A Primeira Turma do Superior Tribunal de Justiça (STJ) concluiu o julgamento do Recurso Especial nº 2.016.190, que discutiu os limites da responsabilidade solidária de empresas integrantes de grupos econômicos à luz da Lei nº 12.846/2013, a Lei Anticorrupção. Na prática, a discussão envolve as circunstâncias em que uma empresa pode ser chamada a responder, ao lado de outra sociedade do mesmo grupo, por atos lesivos à administração pública, inclusive quando não tenha praticado diretamente a conduta investigada.
Por maioria, o STJ manteve empresas coligadas no polo passivo de ação civil pública relacionada a supostas irregularidades em contratos de concessão, apesar de mudanças ocorridas na estrutura societária do grupo. Prevaleceu o entendimento de que essas alterações, por si sós, não afastam a possível incidência da responsabilidade solidária prevista no art. 4º, § 2º, da lei.
Para o Relator, Ministro Paulo Sérgio Domingues, o caput e o § 2º do art. 4º tratam de situações distintas. Enquanto o primeiro preserva a responsabilidade diante de reorganizações societárias, o segundo estabelece hipótese própria de solidariedade entre controladoras, controladas, coligadas e consorciadas.
Os Ministros Gurgel de Faria e Benedito Gonçalves divergiram, por entenderem necessário esclarecer previamente a posição das empresas após a reorganização societária. A maioria, contudo, considerou prematura essa definição e entendeu que a análise dos vínculos entre as sociedades pode ser aprofundada durante a instrução.
Insight MJAB
O julgamento sinaliza uma interpretação mais abrangente da responsabilidade prevista na Lei Anticorrupção ao admitir que empresas de um mesmo grupo permaneçam sujeitas à apuração de eventual responsabilidade solidária mesmo após mudanças em sua estrutura societária. Com isso, operações de reorganização não necessariamente afastam, de início, a exposição relacionada a vínculos societários existentes no período dos fatos investigados. Esse cenário ganha especial relevância quando considerada em conjunto com a responsabilidade objetiva prevista no art. 2º da lei, segundo a qual a responsabilização da pessoa jurídica por atos lesivos à administração pública independe da comprovação de culpa.
Isso não significa que a existência de um grupo econômico gere responsabilidade automática para todas as sociedades. O vínculo previsto em lei continua precisando ser demonstrado. O precedente, porém, amplia o espaço para que essas relações sejam investigadas ao longo do processo, mesmo diante de reorganizações societárias anteriores.

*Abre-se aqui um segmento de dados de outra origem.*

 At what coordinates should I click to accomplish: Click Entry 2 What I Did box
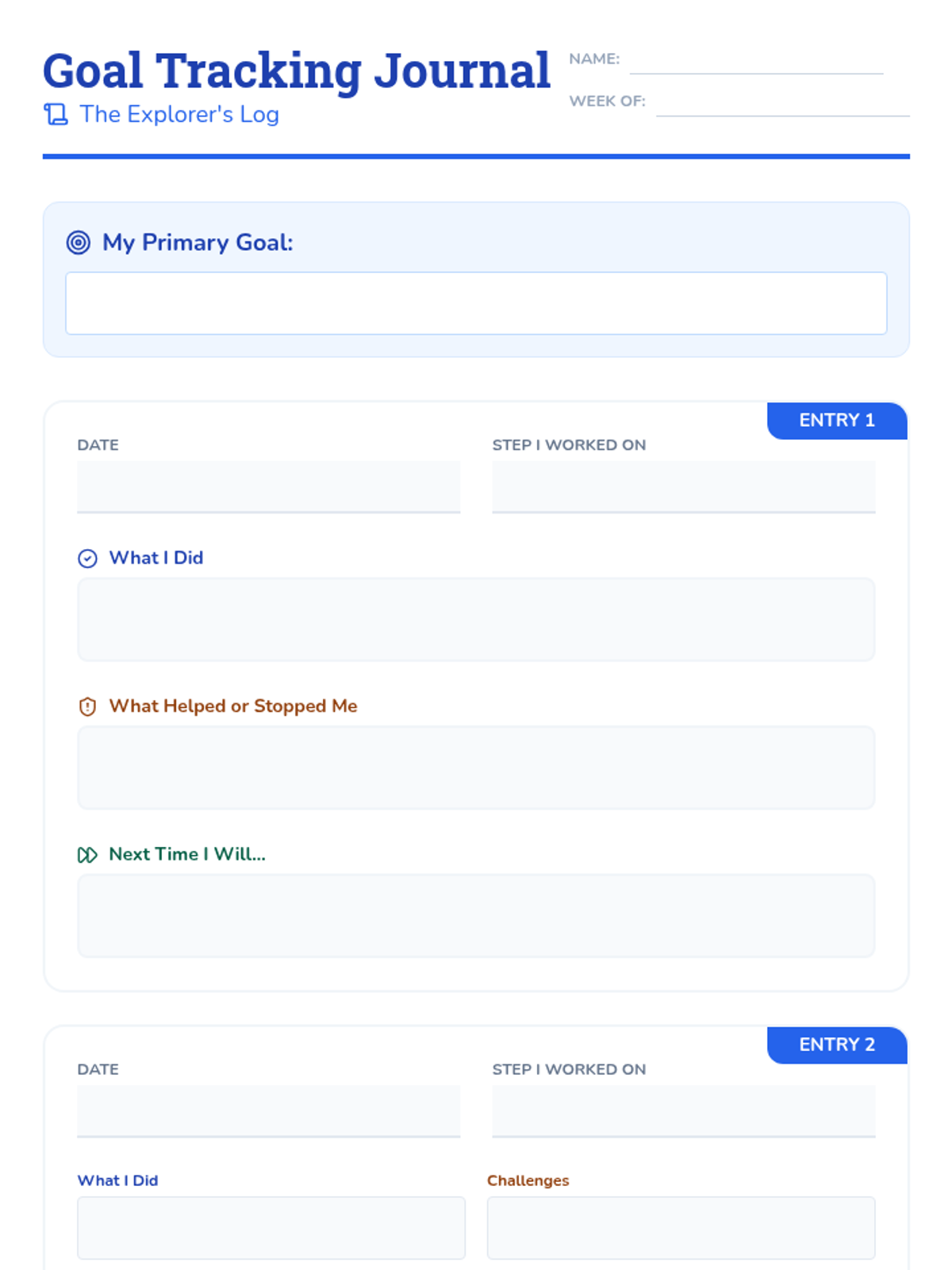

Para as empresas, o cenário reforça a importância de uma visão integrada de governança, compliance e gestão de riscos, capaz de acompanhar não apenas a estrutura societária atual, mas também sua evolução ao longo do tempo. Em grupos complexos, conhecer e documentar adequadamente essas relações passa a ser uma medida relevante de prevenção e mitigação de riscos.